* [Records provided]
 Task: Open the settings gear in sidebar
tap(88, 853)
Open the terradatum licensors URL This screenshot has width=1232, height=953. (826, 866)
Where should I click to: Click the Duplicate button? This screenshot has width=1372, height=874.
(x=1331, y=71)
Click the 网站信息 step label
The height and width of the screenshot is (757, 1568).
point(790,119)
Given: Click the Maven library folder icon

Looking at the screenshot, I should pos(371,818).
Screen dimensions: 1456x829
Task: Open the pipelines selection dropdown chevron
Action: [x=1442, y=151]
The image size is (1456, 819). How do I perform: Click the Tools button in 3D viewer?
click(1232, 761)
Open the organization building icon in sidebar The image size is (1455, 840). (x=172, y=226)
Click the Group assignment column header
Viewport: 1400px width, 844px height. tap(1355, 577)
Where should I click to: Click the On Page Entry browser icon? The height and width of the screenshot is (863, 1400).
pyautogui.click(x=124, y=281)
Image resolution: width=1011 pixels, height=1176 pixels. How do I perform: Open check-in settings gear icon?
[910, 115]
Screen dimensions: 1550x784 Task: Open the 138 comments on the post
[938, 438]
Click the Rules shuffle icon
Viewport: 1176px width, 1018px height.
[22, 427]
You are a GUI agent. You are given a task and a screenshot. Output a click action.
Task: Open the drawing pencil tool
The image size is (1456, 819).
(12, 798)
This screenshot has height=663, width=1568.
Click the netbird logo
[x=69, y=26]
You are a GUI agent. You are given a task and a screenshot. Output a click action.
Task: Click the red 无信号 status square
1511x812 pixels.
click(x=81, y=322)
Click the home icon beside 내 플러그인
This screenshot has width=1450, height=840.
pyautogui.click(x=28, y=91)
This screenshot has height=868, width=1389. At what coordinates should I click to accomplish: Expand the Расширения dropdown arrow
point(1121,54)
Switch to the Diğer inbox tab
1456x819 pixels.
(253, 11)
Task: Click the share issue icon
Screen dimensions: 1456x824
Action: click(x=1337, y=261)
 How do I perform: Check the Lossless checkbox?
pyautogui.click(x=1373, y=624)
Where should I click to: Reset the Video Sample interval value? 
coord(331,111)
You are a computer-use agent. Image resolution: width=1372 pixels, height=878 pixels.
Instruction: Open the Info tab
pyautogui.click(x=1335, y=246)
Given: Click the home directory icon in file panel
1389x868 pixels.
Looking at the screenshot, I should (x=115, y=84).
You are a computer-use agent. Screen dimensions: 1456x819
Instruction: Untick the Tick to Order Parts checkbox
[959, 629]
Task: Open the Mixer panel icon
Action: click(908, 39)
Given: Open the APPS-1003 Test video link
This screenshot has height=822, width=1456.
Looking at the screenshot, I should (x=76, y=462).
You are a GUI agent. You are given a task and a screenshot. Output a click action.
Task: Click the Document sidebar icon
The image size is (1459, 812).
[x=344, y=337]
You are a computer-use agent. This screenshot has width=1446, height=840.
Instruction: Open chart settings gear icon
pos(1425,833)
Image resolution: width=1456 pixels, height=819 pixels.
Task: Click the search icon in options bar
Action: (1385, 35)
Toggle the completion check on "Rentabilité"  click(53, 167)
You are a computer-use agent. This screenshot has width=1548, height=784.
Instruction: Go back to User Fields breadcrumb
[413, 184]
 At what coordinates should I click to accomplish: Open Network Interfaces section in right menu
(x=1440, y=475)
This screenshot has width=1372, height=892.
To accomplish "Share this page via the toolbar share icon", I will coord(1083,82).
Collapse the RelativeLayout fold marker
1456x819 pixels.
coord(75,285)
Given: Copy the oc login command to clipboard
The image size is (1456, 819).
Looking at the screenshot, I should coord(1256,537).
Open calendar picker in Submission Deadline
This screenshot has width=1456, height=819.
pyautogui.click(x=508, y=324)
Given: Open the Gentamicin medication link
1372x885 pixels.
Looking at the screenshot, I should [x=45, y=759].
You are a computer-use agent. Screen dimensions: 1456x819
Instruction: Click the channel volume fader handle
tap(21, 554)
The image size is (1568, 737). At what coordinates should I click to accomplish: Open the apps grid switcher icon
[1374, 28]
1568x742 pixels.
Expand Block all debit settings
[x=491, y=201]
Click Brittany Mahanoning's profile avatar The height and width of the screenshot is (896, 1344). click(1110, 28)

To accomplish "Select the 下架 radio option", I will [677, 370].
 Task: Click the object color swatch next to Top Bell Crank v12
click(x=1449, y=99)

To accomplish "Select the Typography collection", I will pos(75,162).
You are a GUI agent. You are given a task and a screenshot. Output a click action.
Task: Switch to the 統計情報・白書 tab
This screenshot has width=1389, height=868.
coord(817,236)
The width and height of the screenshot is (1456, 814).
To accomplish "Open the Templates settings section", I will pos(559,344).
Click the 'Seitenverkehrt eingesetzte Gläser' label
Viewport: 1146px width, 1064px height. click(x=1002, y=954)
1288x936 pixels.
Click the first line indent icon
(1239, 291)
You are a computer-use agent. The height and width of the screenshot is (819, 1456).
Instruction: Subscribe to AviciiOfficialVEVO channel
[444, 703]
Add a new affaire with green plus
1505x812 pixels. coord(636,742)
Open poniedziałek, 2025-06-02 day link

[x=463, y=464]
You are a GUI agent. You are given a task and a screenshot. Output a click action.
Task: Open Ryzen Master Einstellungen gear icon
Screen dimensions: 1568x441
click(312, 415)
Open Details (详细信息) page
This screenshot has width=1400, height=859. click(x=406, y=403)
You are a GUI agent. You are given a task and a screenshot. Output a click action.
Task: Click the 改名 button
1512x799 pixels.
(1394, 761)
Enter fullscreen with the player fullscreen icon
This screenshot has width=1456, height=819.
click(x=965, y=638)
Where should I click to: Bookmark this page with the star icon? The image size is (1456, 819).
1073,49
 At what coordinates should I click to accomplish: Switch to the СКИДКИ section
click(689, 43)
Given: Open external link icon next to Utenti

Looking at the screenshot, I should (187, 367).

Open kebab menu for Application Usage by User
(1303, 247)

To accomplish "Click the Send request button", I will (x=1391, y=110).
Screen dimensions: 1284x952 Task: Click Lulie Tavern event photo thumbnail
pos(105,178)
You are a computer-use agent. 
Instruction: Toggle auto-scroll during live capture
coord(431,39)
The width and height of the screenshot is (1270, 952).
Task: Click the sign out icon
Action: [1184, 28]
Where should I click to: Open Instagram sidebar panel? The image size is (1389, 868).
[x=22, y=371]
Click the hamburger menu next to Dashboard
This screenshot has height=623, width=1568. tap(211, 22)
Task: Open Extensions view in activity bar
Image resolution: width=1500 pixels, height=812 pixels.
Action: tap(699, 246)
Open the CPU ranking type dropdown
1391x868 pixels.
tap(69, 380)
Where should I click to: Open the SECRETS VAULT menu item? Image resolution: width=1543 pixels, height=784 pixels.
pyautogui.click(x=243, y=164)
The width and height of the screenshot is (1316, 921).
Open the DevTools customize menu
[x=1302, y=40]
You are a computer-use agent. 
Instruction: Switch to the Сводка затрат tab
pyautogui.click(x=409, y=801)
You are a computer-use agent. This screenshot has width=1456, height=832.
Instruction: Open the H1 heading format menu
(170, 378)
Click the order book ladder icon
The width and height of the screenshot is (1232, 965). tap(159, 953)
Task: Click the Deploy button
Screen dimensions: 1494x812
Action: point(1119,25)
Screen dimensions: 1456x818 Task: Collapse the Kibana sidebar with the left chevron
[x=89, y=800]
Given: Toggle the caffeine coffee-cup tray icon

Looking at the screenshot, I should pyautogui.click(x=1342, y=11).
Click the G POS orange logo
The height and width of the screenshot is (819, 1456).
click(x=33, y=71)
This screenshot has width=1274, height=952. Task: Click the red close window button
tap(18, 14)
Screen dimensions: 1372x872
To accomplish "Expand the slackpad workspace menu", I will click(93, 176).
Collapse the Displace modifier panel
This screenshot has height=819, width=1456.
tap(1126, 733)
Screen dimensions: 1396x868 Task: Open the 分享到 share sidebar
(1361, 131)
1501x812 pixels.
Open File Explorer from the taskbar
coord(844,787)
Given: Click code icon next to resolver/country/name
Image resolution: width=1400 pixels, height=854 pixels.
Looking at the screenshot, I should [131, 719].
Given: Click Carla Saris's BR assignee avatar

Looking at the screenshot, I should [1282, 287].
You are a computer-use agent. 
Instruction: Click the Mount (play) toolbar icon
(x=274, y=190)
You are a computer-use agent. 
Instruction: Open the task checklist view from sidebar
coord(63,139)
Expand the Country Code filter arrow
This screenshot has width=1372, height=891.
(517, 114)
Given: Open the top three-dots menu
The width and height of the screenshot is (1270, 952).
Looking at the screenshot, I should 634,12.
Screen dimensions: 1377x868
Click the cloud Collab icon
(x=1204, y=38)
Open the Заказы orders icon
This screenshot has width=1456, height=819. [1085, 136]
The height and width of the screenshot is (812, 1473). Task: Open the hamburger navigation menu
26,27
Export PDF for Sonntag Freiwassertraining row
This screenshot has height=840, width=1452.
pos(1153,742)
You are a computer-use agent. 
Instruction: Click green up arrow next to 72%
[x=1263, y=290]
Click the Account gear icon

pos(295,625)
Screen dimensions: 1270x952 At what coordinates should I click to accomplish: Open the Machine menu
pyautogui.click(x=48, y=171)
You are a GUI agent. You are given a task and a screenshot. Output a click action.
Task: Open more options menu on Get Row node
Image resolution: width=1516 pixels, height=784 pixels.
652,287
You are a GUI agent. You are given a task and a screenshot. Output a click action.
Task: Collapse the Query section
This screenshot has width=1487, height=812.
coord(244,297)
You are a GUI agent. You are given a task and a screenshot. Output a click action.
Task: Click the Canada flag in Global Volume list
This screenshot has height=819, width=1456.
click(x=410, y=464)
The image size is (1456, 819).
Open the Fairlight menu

* [The problem] Of the lines above, extract only those from the line with "Instruction: Subscribe to" to the line with "Task: Open Ryzen", both included, exactly as written.

* [Written answer]
Instruction: Subscribe to AviciiOfficialVEVO channel
[444, 703]
Add a new affaire with green plus
1505x812 pixels. coord(636,742)
Open poniedziałek, 2025-06-02 day link

[x=463, y=464]
You are a GUI agent. You are given a task and a screenshot. Output a click action.
Task: Open Ryzen Master Einstellungen gear icon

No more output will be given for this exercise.